That was never a problem here in North America. Wood was everywhere, and as such, our fireplaces/stoves were designed on a "burn to your hearts content with no worries"
But in Europe and Russia you had to be VERY careful not to run out of wood, which is when they discovered what we now call Thermal Mass.
The concept is a fast, hot fire where virtually ALL of the heat that is created is absorbed and released slowly. The truth is, when you start understanding all of this "convection, thermal mass, radiant heat" stuff, you will start looking at regular fireplaces and think "what a bunch of crap!" 

Here is a decent induction article

And once you understand the whole concept of rising heat and convection, then really dive into earth tubes. Again, nothing new here. This is tech used by ancient Romans. 
We use earth tubes for both the house and greenhouse and have been as pleased with those as the masonry stove


----------



## crunchy_mama (Aug 7, 2010)

It is kind of coincidental but we were looking at the rocket stoves last year as a good efficient way to burn wood. I know any kind of fireplace had long since shut down as they are so inefficient. We know we needed a thermal mass for taking advantage of passive solar but I didn't realize there was an inside design of the rocket stove.
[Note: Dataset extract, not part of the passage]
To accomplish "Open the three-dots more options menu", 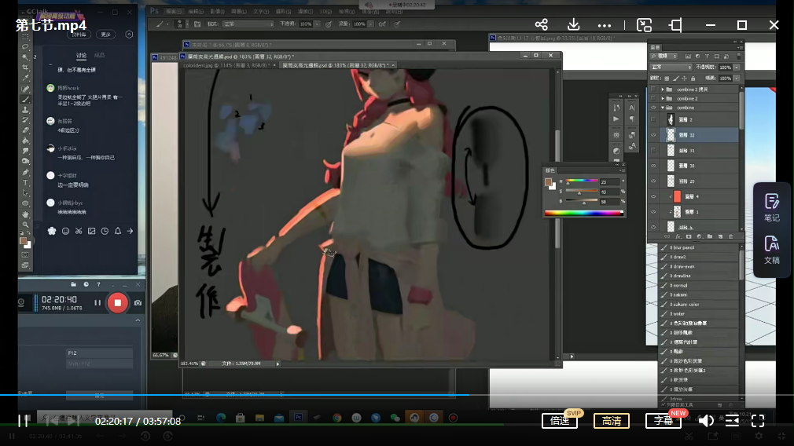I will point(604,25).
It seems like a great idea to combine the passive and active heat at the same time, thank you so much for introducing the idea to me. 

You use it for cooking and heating water as well, is that right?

Did you make it yourself?

I found some designs online and someone had mentioned making one for around $1000 which seemed like a great deal.

I haven't looked into the earth tubes yet, thanks for bring that up as well!


----------